Brano da leggere.

Il giudice avrebbe invece dovuto pronunciarsi sulla richiesta di archiviazione, presentata relativamente al reato di truffa, e separatamente disporre la trasmissione degli atti al Pubblico Ministero affinché questi iscrivesse l'ulteriore delitto.
Il ricorrente deduceva un ulteriore profilo di abnormità nella mancata indicazione della seconda fattispecie delittuosa quale reato concorsuale - al pari della truffa - commesso unitamente all'autore materiale della condotta, il quale aveva effettuato una finta vendita online, provvedendo poi a far accreditare il corrispettivo del bene, mai consegnato, sulla carta di credito intestata alla persona sottoposta ad indagini.
- La decisione
I giudici di legittimità hanno, innanzitutto, ricostruito il perimetro dell'abnormità, riferendosi, in particolare, alle Sezioni Unite Ksouri n. 20569 del 2018, ove si osservò come tale nozione, nella
sua duplice accezione, strutturale e funzionale, dovesse essere rigorosamente delimitata: non è pertanto possibile considerare abnorme un
atto a meno che esso:
"non sia totalmente avulso dal sistema processuale e non determini una stasi irrimediabile del
procedimento. Resta dunque escluso che, come precisato anche dalla dottrina, possa invocarsi la categoria
dell'abnormità per giustificare la ricorribilità immediata per cassazione di atti illegittimi, affetti soltanto da nullità o
comunque sgraditi e non condivisi (Sez. U, n. 33 del 22/11/2000, Boniotti), perchè tanto si tradurrebbe nella non
consentita elusione del regime di tassatività dei casi di impugnazione e dei mezzi esperibili, stabilito dall'art. 568 c.p.p.,
comma 1".
Sulla base di tale principio, i giudici della Seconda Sezione Penale hanno escluso di poter prendere in esame le contrapposte valutazioni di merito espresse da Pubblico ministero e G.i.p., pur se considerate erronee.
Nella fattispecie, il P.M. aveva ritenuto che la titolarità della carta prepagata sulla
quale era stata accreditata la somma concordata con l'acquirente, persona offesa, non fosse sufficiente per
dimostrare il coinvolgimento della persona sottoposta ad indagini nella truffa online. Il Giudice per le Indagini Preliminari aveva invece sostenuto che, anche laddove si fosse escluso il concorso nella truffa, l'indagato avrebbe concorso nel reato di cui all'art. 493 ter c.p., avendo consentito al venditore di utilizzare la propria carta di pagamento, cedendogli l'uso della
medesima, in modo che potesse utilizzarla a propria discrezione, pur senza esserne titolare.
In ogni caso, i giudici di legittimità hanno osservato come dal tenore letterale, dell'ordinanza sia risultata evidente la decisione del G.I.P. di ipotizzare alternativamente entrambi i
reati nella forma concorsuale - pur senza indicazione, nel dispositivo, dell'art. 110 c.p. - con conseguente esclusione del vizio di abnormità - inerente, in ogni caso, anch'esso, ad una questione di merito - lamentato dal Procuratore.
La Corte ha invece ritenuto di condividere il primo motivo di abnormità denunciato dal Procuratore.

Elenco.

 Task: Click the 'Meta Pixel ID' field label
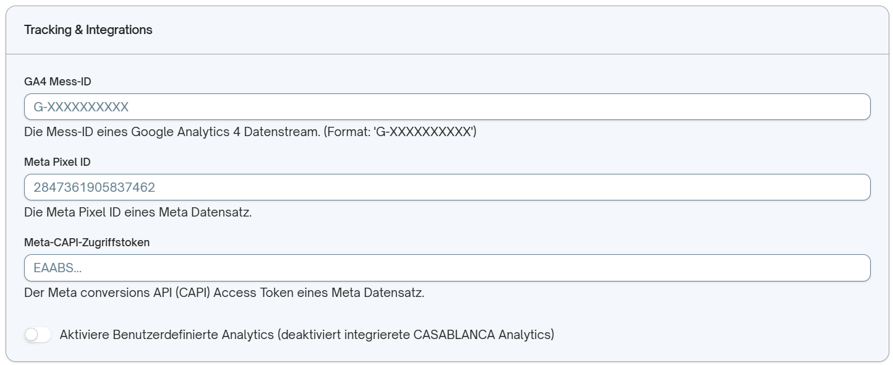(x=58, y=162)
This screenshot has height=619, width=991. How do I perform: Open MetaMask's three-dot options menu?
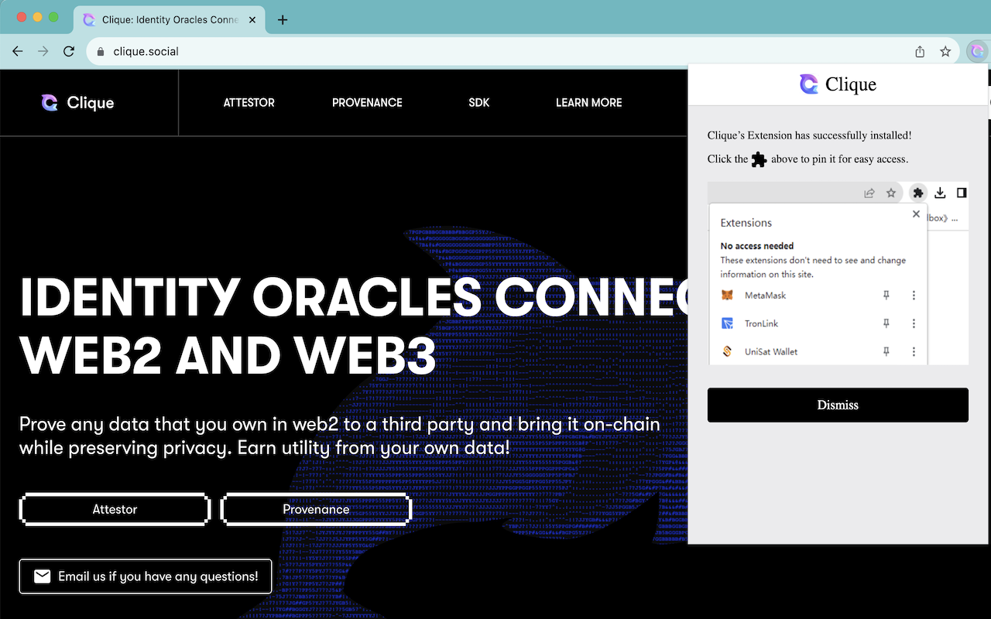(x=914, y=295)
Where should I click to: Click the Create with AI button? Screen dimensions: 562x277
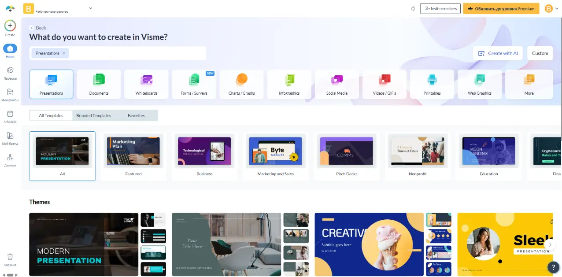498,53
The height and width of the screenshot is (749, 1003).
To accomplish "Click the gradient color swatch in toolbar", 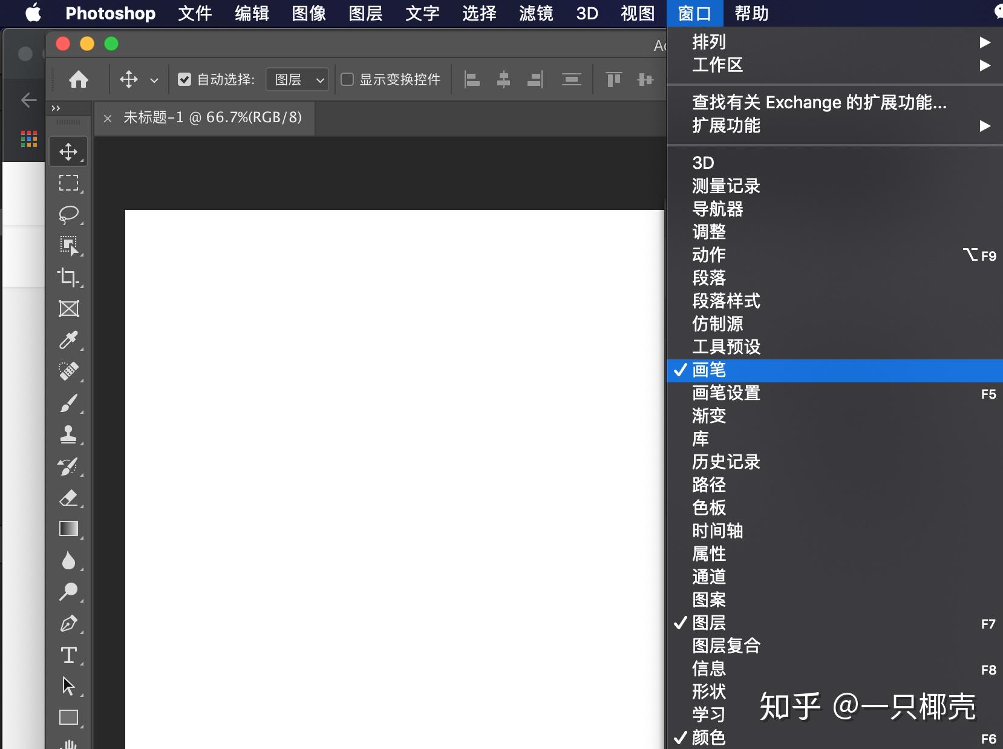I will 68,529.
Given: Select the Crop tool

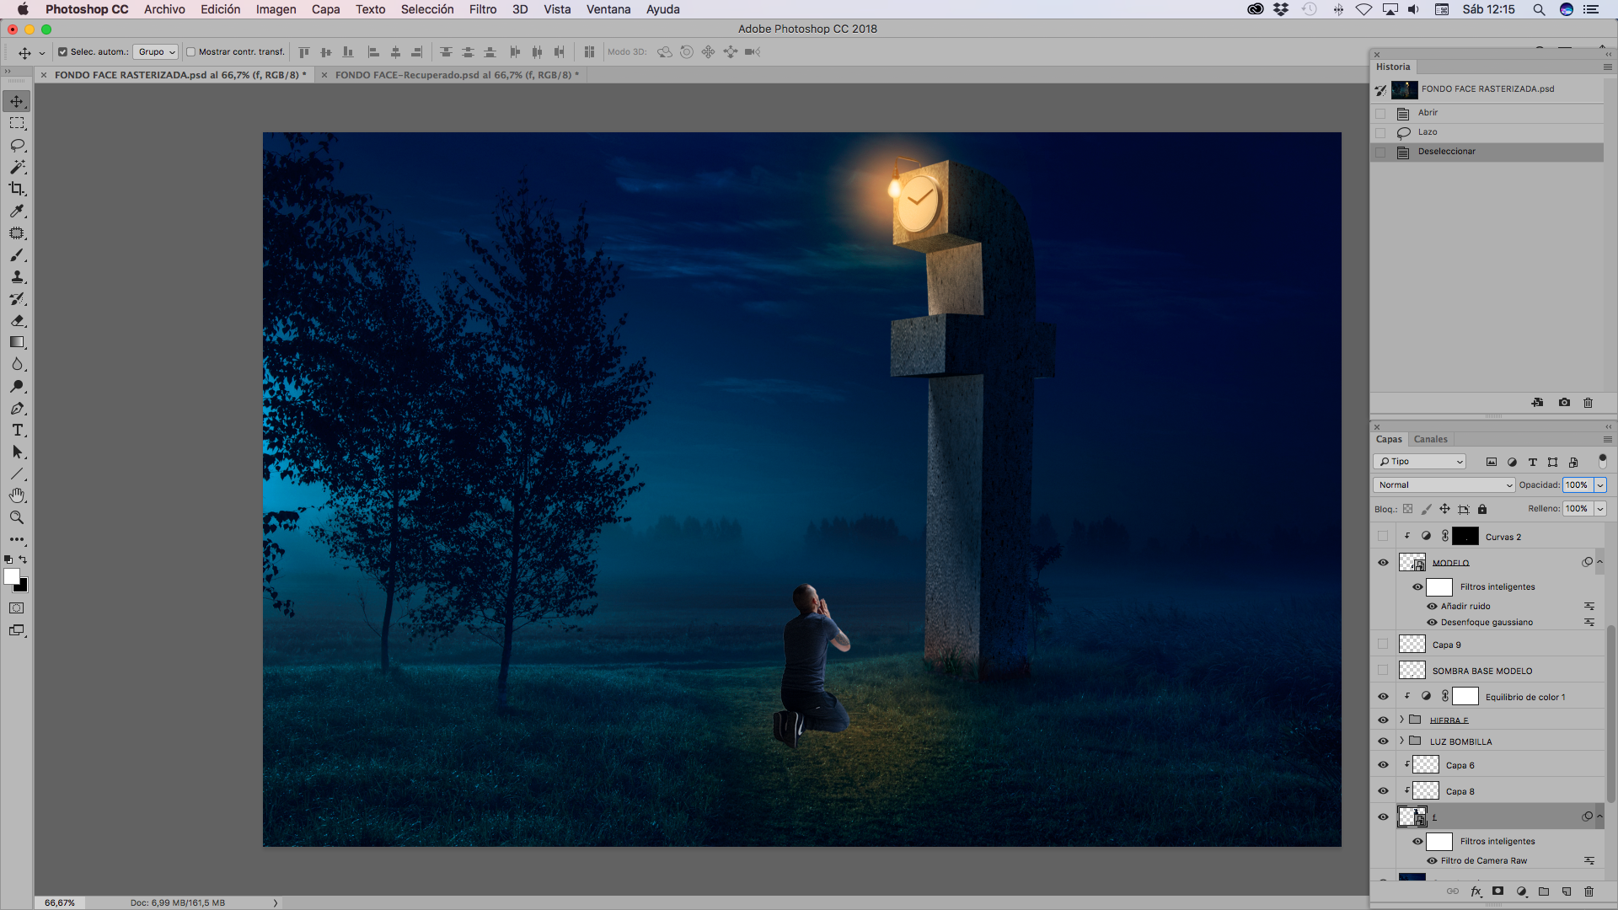Looking at the screenshot, I should pos(17,189).
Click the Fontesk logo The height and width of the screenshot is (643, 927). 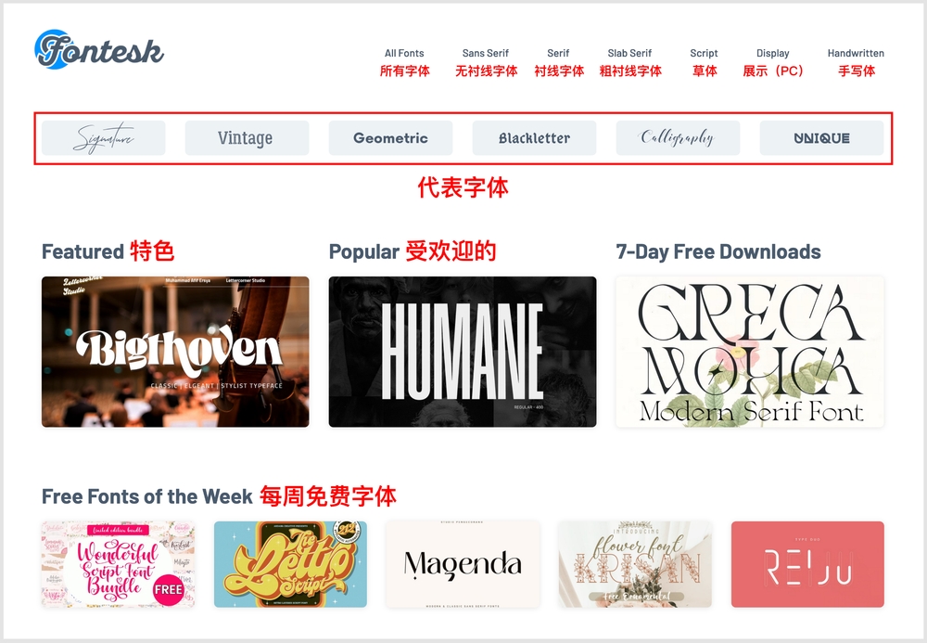pos(99,50)
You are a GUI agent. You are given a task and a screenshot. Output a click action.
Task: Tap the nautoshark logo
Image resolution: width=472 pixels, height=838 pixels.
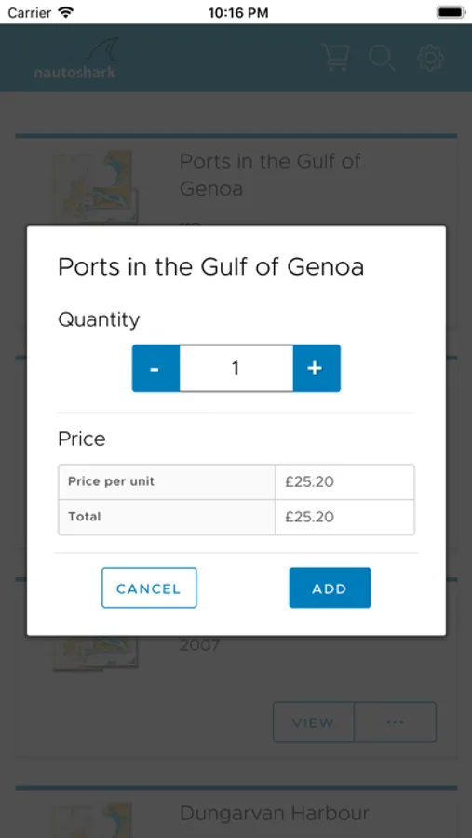click(74, 59)
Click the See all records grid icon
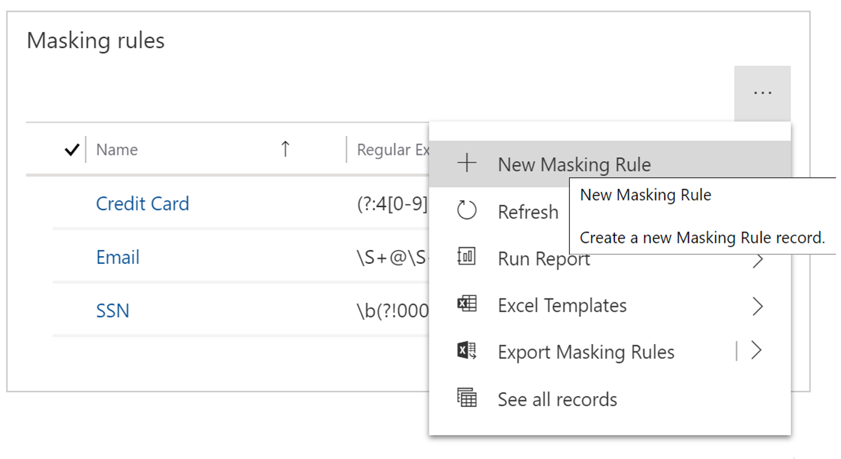The image size is (841, 459). [x=467, y=398]
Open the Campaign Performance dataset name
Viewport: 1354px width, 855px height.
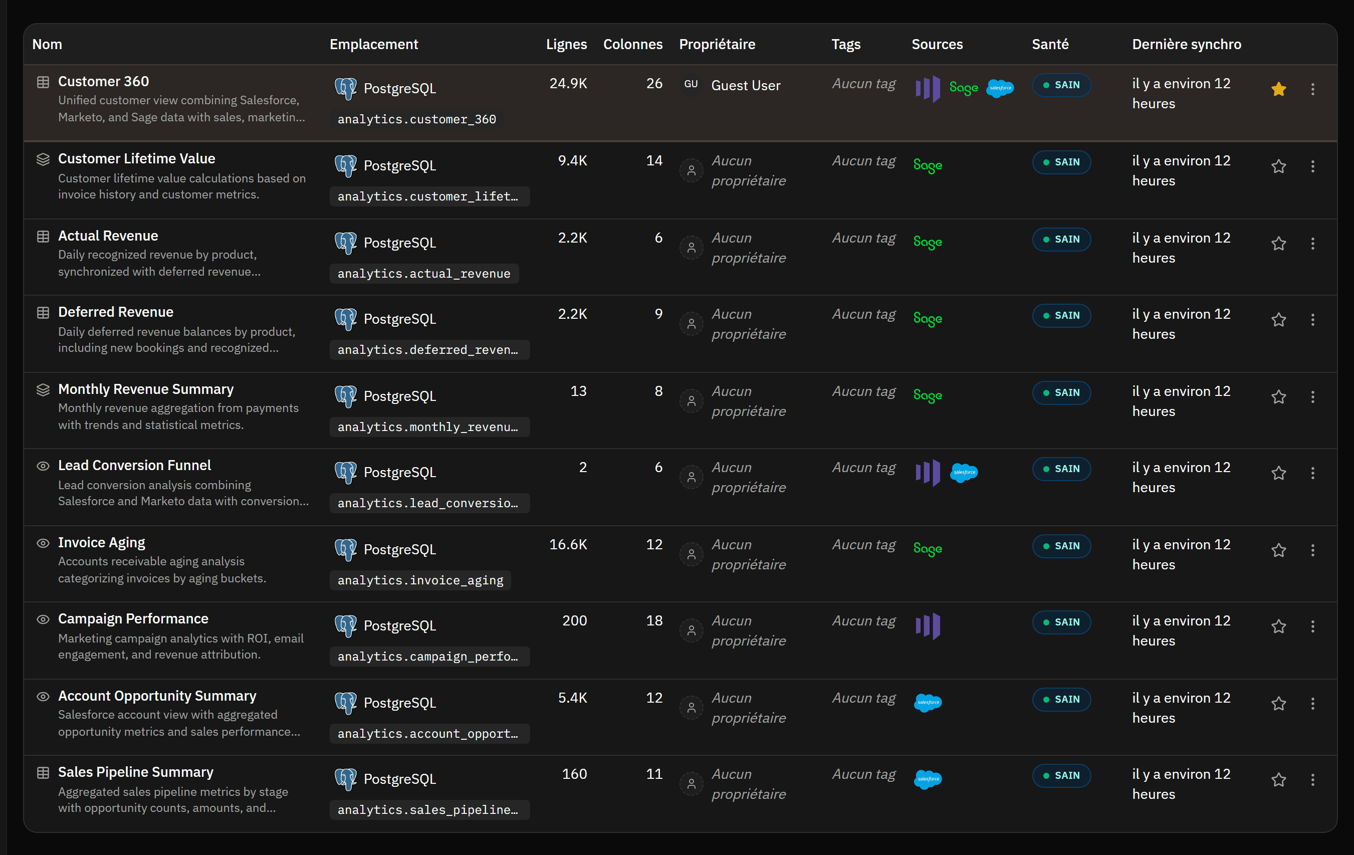(133, 618)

Esercizi.
[1] Rispondi a queste domande sul brano da leggere:
(a) Che cosa aveva fatto l'autore materiale della condotta?
(b) A quale sentenza delle Sezioni Unite si sono riferiti i giudici di legittimità per delimitare l'abnormità?
(c) Quale motivo del Procuratore ha condiviso la Corte?
[2] Secondo il brano da leggere, perché non si può invocare la categoria dell'abnormità per ricorrere subito in cassazione contro atti illegittimi, affetti solo da nullità o comunque sgraditi? Rispondi in una o due frasi.

Soluzioni.
[1]
(a) Aveva fatto una finta vendita online e aveva poi fatto accreditare il prezzo del bene, mai consegnato, sulla carta di credito intestata alla persona sottoposta ad indagini.
(b) Alla sentenza delle Sezioni Unite Ksouri n. 20569 del 2018.
(c) Il primo motivo di abnormità.

[2] Perché questo si tradurrebbe in un'elusione non consentita del regime di tassatività dei casi di impugnazione e dei mezzi esperibili. Questo regime è stabilito dall'art. 568 c.p.p., comma 1.